Pidcock then possibly performed a bit of road racing-style gamemanship by ‘allowing’ Schurter and co to retake the lead at the end of the fourth lap. During this overtake Pidcock could be seen ‘eyeballing’ his rivals; really inspecting their form and physical state. Pidcock clearly liked what he saw and promptly stomped on the pedals to retake the lead and then – somewhat unbelievably – open up a gap over his chasers.

Another tactical note was Pidcock’s hydration routine; he only had a bottle during the feedzone. He grabbed, drank and ditched it before exiting the pits.

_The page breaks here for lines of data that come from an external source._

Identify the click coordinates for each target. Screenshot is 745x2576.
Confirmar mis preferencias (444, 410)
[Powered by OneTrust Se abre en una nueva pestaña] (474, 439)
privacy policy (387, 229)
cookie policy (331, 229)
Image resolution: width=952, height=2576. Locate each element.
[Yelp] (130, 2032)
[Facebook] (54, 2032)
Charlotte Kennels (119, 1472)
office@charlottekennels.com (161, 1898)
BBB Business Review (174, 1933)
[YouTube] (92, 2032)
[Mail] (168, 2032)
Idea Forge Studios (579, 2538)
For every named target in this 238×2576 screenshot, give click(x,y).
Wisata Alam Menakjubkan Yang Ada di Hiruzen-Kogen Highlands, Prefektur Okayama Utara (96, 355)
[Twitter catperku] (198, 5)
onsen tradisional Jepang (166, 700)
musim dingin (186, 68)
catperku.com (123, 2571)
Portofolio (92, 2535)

He carried no bottle on his bike for the actual race course, presumably allowing him to be fully focussed on racing his BMC Fourstroke with SR Suntour fork as fast as possible around the hugely demanding Izu MTB Park course. Pidcock races XC on a BMC because his actual race team (Pinarello) don’t make mountain bikes. The bike in question is a 100mm travel full-suspension BMC Fourstroke 01 ONE albeit one with some component changes – and the logos removed. Pidcock appeared to be using Syncros Silverton SL wheels, a Syncros Fraser iC SL one-piece stem and bar combo, Continental X King tyres, a set of SR Suntour Axon Werx 34 forks up front and Shimano XTR doing the drivetrain duties.

Schurter seem to accept his fate at this point and it was left to M. Fluekiger to keep up the hunt on the 21 year old cycling phenom Pidcock. Even taking into account Fluekiger’s trademark head-wobbling style, the Swiss racer was finding things extremely hard work; he spun out in loose dirt on a climb and had to dismount and run up pushing his bike.

Read more: Best XC race bikes – hardtail and full suspension

The gap between Pidcock and Fluekiger fluctuated throughout the latter half of the race – hovering from six seconds up to twenty seconds – but the final lap itself was something of a procession. A procession which ended with Tom Pidcock grabbing a Union Jack flag from someone on the finishing straight and holding it aloft as he crossed the finish line and took gold.

After one hour and twenty minutes racing on seven laps of the 3.85km course, Tom Pidcock is the Olympic Men’s XC winner.